Oleh : Muh. Arba'in Mahmud[1]
Artikel ini merupakan potongan nalar penulis pada International Conference on MUI Studies, 26-28 Juli 2107, diselenggarakan Komisi Fatwa Majelis Ulama Indonesia (MUI). Sementara itu, isu krisis ekologi di Maluku Utara kian berkembang dari masalah banjir-tanah longsor, eksploitasi tambang, krisis air bersih hingga pemberdayaan masyarakat sekitar hutan.
Potensi Ekoteologi MKR
Bumi Moloku Kie Raha(MKR) sejatinya satu jazirah yang diberkati Allah SWT dengan sejuta potensi sumber daya, baik fisik maupun biofisik. Kekayaan sumber daya alam (SDA) terbukti dalam sejarah, dimana rempah-rempah negeri ini pernah menjadi magnet perdagangan dunia.

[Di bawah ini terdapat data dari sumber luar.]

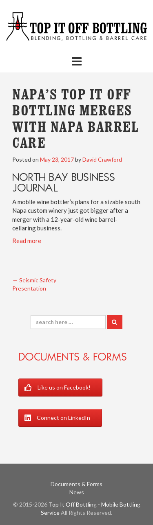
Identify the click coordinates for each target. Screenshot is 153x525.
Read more (26, 240)
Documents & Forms (72, 356)
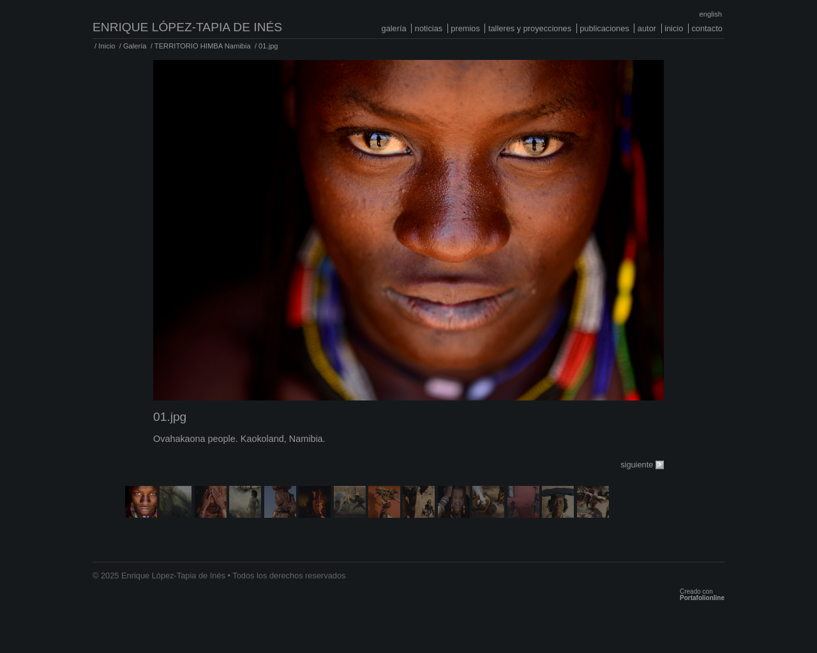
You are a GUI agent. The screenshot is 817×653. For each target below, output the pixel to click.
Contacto (706, 28)
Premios (465, 28)
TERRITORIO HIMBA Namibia (202, 46)
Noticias (428, 28)
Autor (647, 28)
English (711, 14)
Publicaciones (604, 28)
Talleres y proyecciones (529, 28)
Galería (394, 28)
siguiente (636, 464)
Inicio (673, 28)
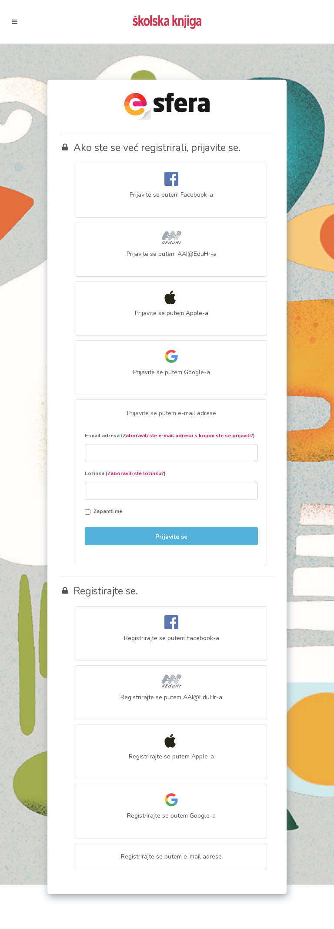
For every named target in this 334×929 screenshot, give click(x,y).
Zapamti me (103, 511)
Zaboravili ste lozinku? (135, 473)
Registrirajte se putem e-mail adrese (171, 856)
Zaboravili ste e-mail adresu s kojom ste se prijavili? (188, 435)
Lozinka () (125, 473)
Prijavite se (171, 537)
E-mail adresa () (170, 435)
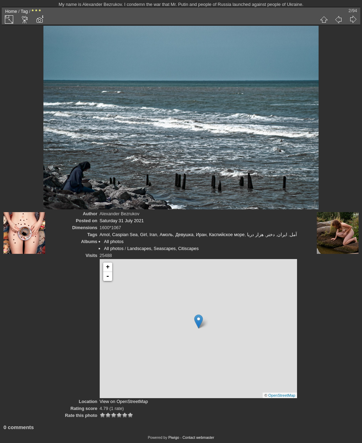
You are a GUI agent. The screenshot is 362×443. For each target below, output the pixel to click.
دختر (270, 234)
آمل (293, 234)
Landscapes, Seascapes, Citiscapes (163, 248)
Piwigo (173, 437)
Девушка (184, 234)
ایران (282, 234)
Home (11, 11)
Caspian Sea (125, 234)
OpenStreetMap (281, 395)
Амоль (166, 234)
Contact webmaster (198, 437)
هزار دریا (255, 234)
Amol (105, 234)
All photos (113, 241)
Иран (201, 234)
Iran (153, 234)
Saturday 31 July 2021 (122, 220)
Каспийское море (227, 234)
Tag (24, 11)
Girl (143, 234)
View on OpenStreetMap (124, 401)
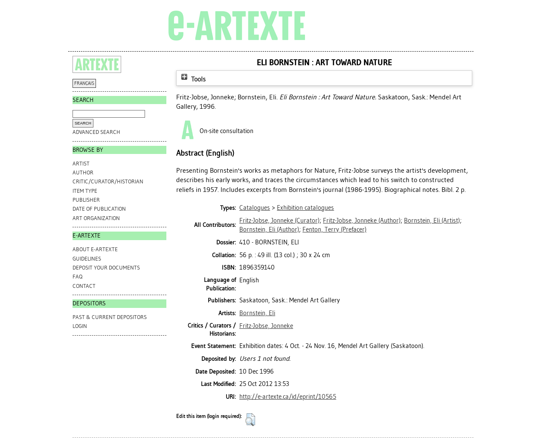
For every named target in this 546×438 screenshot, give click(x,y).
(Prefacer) (334, 229)
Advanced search (96, 132)
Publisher (86, 200)
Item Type (85, 191)
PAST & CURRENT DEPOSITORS (110, 317)
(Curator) (279, 220)
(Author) (362, 220)
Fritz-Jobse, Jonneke (266, 326)
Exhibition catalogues (305, 208)
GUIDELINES (87, 258)
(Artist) (432, 220)
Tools (192, 79)
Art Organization (96, 218)
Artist (81, 163)
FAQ (77, 276)
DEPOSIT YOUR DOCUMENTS (106, 267)
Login (80, 326)
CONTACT (84, 286)
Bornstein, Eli (257, 313)
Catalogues (254, 208)
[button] (250, 419)
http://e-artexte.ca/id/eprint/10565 (287, 396)
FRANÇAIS (84, 83)
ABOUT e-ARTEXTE (95, 249)
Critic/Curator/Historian (108, 181)
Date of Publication (99, 209)
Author (83, 172)
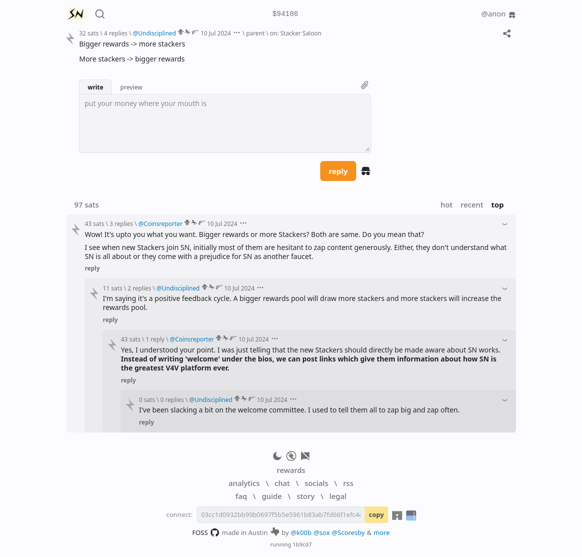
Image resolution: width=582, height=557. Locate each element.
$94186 (285, 14)
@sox (322, 532)
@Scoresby (348, 532)
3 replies (121, 224)
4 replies (115, 33)
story (306, 496)
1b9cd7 (302, 544)
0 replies (172, 400)
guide (272, 496)
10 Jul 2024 (215, 33)
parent (255, 33)
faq (241, 496)
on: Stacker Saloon (295, 33)
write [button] (95, 87)
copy (376, 514)
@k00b (301, 532)
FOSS (206, 533)
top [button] (497, 205)
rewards (291, 470)
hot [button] (447, 205)
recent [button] (472, 205)
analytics (244, 483)
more (382, 532)
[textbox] (225, 124)
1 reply (155, 339)
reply (338, 171)
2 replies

Malut mempunyai potensi sumber daya integral, yakni spiritualitas, ekologi dan sosial, disebut potensi Ekoteologi MKR. Secara spiritual, Malut sarat nilai spiritualitas dengan adanya masyarakat adat kesultanan dan masyarakat adat bukan kesultanan (MP,21-09-2016).Â
Spiritualitas Malut tergali dari masyarakat adat kesultanan banyak dipengaruhi oleh budaya (dan ajaran) Islam maupun nilai-nilai luhur dan kearifan lokal bersumber dari tradisi masyarakat adat bukan kesultanan yang tinggal di wilayah pedalaman, hutan dan hulu DAS.

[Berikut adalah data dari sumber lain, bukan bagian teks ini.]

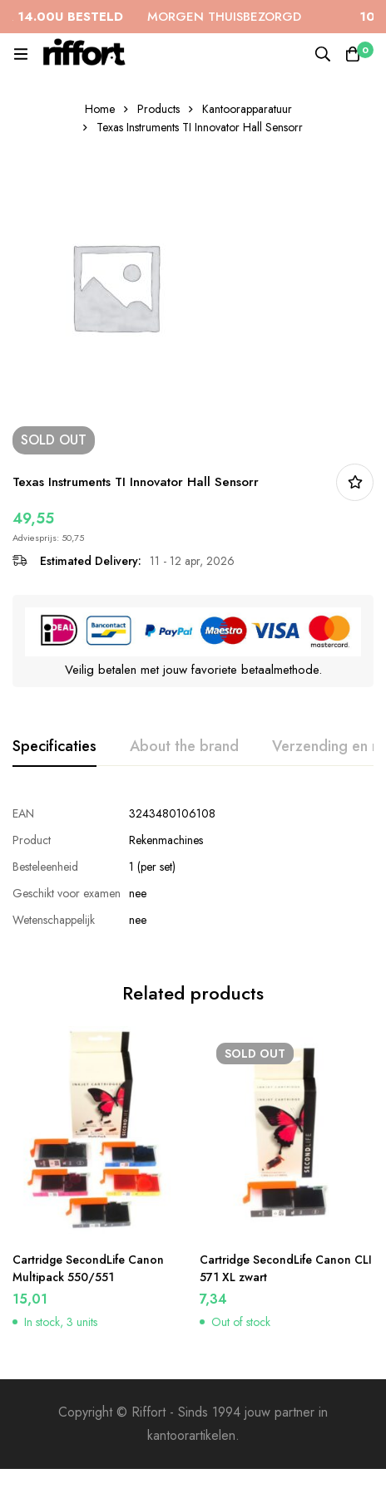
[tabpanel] (193, 866)
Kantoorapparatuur (247, 109)
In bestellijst (355, 482)
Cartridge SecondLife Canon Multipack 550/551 (88, 1262)
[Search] (323, 54)
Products (158, 109)
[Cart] (353, 54)
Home (100, 109)
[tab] (54, 747)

Potensi ekologi Malut relatif berlimpah SDA, baik di daratan maupun lautan. Topografi wilayah berbentuk kepulauan, bergunung sekaligus bersentuhan langsung dengan hamparan laut menjadi eksotika tersendiri. Malut berwilayah 132.631,09 km2, terdiri dari daratan seluas 32.004,57 km2 (31 %) dan lautan seluas 100,731,74 km2(69 %).Â
Potensi keanekaragaman hayati pada kawasan hutan di Malut relatif tinggi. Selain potensi satwa, kayu dan hasil hutan bukan kayu (HHBK) seperti madu, rotan, bambu, getah, bunga dan tumbuhan lainnya, sebagian besar kawasan hutan Malut mengandung bahan mineral tambang, potensi jasa lingkungan (jasling), energi kelistrikan dan sebagainya.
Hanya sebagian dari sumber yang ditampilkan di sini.